## WHAT THE EXERCISE ASKS
In the sermon below, what two things does the Malachi passage say the Lord will be like when he appears?

## TEXT SECTION
Sermon Text: Malachi 3:1-4
Date: December 5 & 6, 2015
The Second Sunday in Advent, Year C
Malachi 3:1–4 (NIV84)
“See, I will send my messenger, who will prepare the way before me. Then suddenly the Lord you are seeking will come to his temple; the messenger of the covenant, whom you desire, will come,” says the Lord Almighty.
But who can endure the day of his coming? Who can stand when he appears? For he will be like a refiner’s fire or a launderer’s soap. He will sit as a refiner and purifier of silver; he will purify the Levites and refine them like gold and silver. Then the Lord will have men who will bring offerings in righteousness, and the offerings of Judah and Jerusalem will be acceptable to the Lord, as in days gone by, as in former years.
God Prepares the Way for His Purification
Even if you’re a person that seems to attract clutter like I am, I think we can all admit there’s an appealing part about spending time cleaning and organizing. Every once in a while I get fed up with the state I’ve let my desk in my office or my dresser at home and I set out to clean up, organize, recycle what we can, donate things I don’t need, and generally clean up the place. And then, when it’s done, everything is neat and organized and it feels really nice and not at all chaotic as it had been (at least for a few minutes).
We have a mess that’s far worse than any clutter we might have around the house, a mess that is worse than a massive sewer backup in our homes. We have the mess of sin that hangs on us. We need to be purified and cleansed from that gunk. And that’s exactly what God does for us. Not only does God purify us, he prepares the way for that purification to ensure our hearts are ready.

## SOURCE MATERIAL
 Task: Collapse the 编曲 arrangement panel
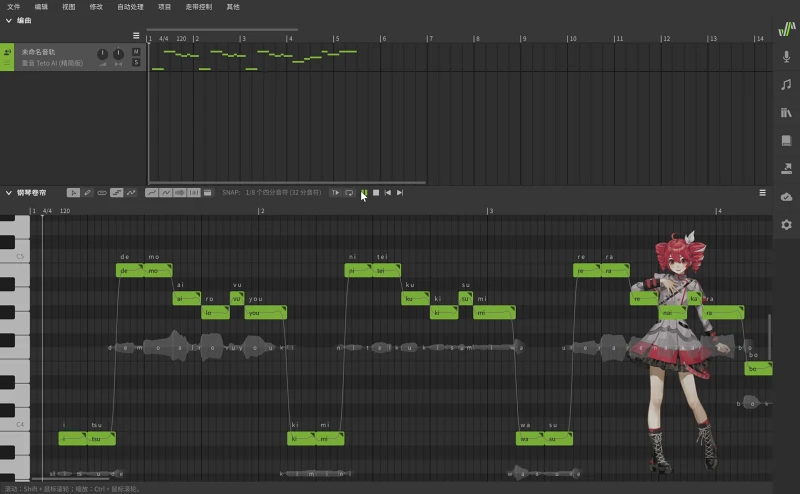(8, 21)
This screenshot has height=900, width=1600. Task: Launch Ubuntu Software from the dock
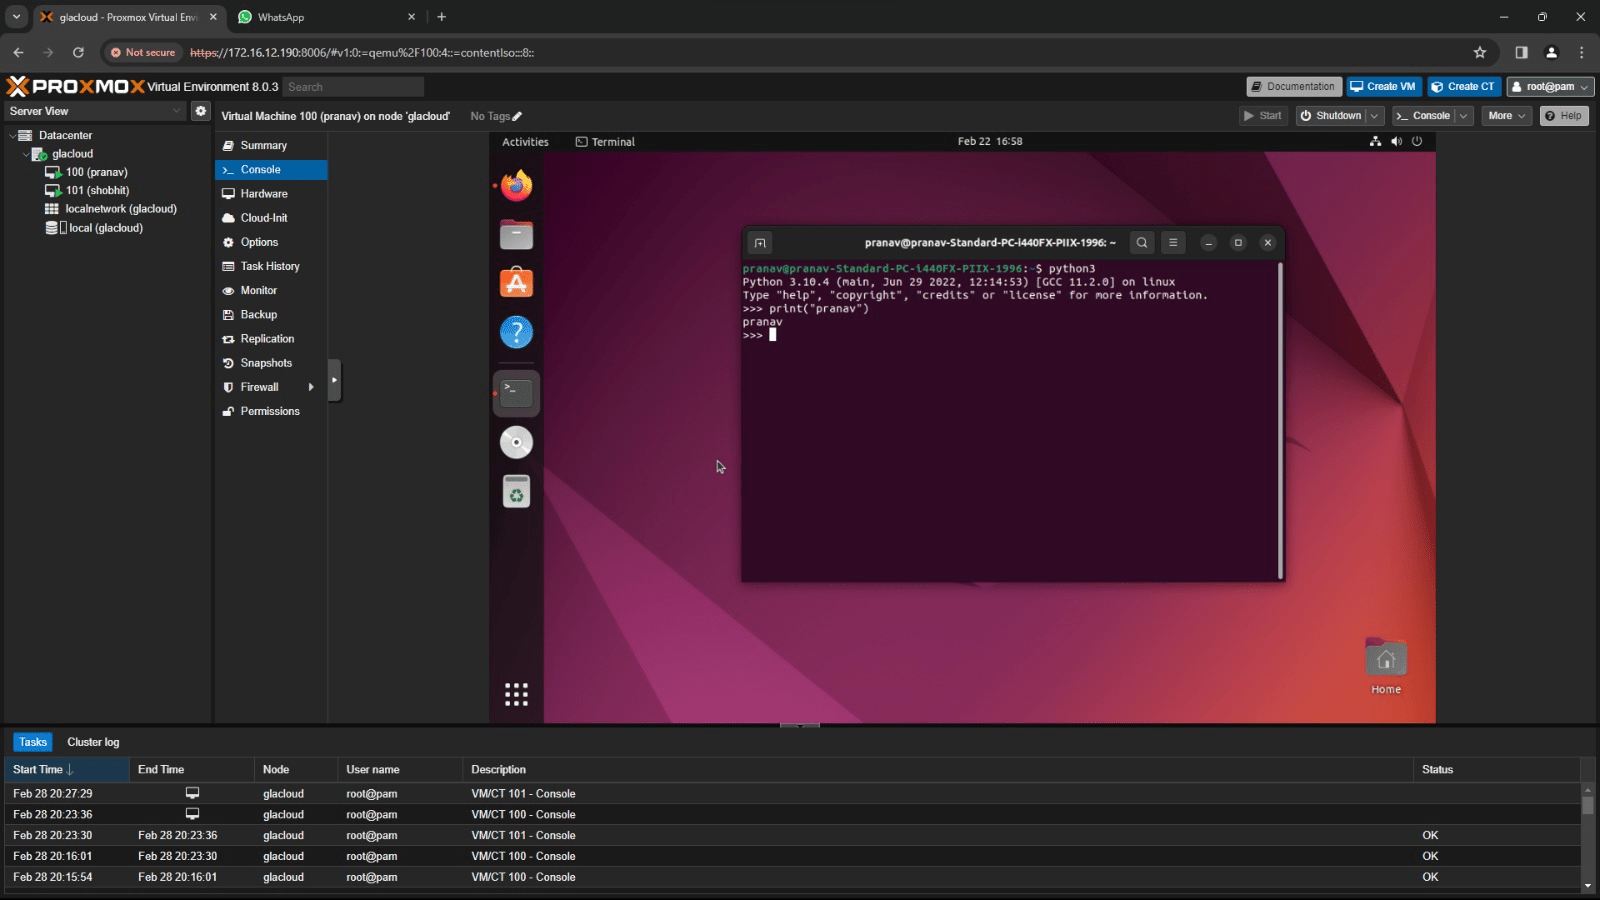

## ANSWER BELOW
A refiner's fire or a launderer's soap.